El Partido Comunista convoca a sus huestes a una manifestación para reclamar en contra del Tratado de Libre Comercio con los Estados Unidos. Es notoria la voluntad del Presidente de la República, coincidente con la del Ministro de Economía y Finanzas, de que la negociación comprometida en la visita del 4 de mayo a la Casa Blanca, sea lo más amplia posible. Se aclara, eso sí, que independientemente de la denominación que se le ponga al acuerdo. Darle importancia a este punto como si el nombre hiciera a la cosa es un paso adelante decidido para traspasar la frontera de lo sublime a lo ridículo y no deja bien parada la seriedad del país. Pero importa una vez más preguntarse cuál puede ser el inconveniente para que Uruguay deseche la oportunidad de colocar sus productos libres de trabas arancelarias en el mercado universal más importante, que, además, hoy es nuestro principal cliente.
Se dice que esta consigna negativa está estampada en esa suerte de Corán que se denomina programa de gobierno del Frente Amplio. Si esto fuera así, cabría también preguntarse en qué estaban pensando en el momento de aprobarlo aquellos que hoy ocupan trascendentes cargos de gobierno, además del Presidente de la República. Un Tratado de esa naturaleza entre ambos países, siempre va a ser más beneficioso para Uruguay, y mirado desde otro punto de vista, no se logra advertir cuáles serían los perjuicios. Estamos hablando de comercio, no de ideologías, por otra parte perimidas en cualquier mente preparada para dar una interpretación racional de la realidad del mundo actual
El Centro de Investigaciones Económicas ha culminado un informe llegando a la conclusión que ese acuerdo tendría un impacto positivo y significativo en todos los órdenes, en el cual debe destacarse primordialmente el laboral.
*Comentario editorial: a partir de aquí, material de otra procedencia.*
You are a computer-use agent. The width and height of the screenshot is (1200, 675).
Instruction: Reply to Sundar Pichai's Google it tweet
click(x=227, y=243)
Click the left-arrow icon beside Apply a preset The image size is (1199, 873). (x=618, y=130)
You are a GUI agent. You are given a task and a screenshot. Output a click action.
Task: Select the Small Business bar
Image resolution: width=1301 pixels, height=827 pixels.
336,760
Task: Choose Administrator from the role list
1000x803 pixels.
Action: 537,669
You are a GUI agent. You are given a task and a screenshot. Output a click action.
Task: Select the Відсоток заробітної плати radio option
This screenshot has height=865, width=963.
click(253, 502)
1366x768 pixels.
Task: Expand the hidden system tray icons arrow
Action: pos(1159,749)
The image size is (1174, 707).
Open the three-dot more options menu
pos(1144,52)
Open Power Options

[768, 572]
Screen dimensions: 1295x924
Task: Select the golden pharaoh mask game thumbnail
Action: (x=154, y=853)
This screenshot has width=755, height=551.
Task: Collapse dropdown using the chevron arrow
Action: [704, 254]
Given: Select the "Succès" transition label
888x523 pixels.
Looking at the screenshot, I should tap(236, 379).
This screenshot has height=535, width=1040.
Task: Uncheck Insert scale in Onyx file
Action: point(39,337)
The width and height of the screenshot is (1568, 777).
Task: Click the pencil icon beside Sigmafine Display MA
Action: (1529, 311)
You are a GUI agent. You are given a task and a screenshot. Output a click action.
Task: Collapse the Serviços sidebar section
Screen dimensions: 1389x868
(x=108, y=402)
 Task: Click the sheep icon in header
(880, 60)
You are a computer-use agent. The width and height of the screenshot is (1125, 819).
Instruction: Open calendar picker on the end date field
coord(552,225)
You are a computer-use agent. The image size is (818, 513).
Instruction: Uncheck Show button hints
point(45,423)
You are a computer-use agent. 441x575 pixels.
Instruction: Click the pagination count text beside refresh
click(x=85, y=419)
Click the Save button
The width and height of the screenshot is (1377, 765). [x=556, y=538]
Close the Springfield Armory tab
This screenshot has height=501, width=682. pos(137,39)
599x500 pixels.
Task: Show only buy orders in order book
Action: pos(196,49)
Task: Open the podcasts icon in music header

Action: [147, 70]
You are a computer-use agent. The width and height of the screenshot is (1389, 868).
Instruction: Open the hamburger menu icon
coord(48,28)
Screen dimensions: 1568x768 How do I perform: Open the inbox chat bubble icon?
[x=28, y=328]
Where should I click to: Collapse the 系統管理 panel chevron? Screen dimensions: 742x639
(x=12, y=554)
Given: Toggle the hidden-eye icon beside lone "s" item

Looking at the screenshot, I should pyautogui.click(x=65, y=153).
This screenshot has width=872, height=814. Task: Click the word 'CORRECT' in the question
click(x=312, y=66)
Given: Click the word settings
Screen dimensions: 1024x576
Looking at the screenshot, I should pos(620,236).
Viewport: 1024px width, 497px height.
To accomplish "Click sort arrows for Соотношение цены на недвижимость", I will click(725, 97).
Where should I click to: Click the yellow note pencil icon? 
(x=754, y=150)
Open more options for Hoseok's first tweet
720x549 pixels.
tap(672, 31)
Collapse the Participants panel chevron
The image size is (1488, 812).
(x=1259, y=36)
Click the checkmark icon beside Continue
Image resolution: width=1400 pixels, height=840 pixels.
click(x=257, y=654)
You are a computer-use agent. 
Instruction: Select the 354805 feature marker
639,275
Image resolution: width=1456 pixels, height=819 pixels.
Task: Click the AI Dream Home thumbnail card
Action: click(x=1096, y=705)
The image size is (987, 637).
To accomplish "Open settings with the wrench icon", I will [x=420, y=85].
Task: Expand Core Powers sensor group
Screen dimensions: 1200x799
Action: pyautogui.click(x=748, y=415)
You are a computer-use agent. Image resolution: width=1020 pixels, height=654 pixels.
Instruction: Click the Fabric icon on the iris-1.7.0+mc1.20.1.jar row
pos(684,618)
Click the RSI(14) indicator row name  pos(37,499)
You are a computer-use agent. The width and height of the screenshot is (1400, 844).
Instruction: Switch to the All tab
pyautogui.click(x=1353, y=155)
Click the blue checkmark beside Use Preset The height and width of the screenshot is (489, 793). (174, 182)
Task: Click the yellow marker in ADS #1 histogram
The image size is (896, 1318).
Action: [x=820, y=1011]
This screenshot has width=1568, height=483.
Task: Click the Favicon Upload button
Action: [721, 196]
Bajo el supuesto que nuestras importaciones a EE.UU. son de maquinarias es absurda la hipótesis que se plantea el Canciller en cuanto al riesgo que productos "made in USA" vengan a competir con la producción nacional.
No hay otro motivo entonces que el ideológico para poner el palo en la rueda. Son los de siempre, los marxistas.
Confiemos en los bien intencionados.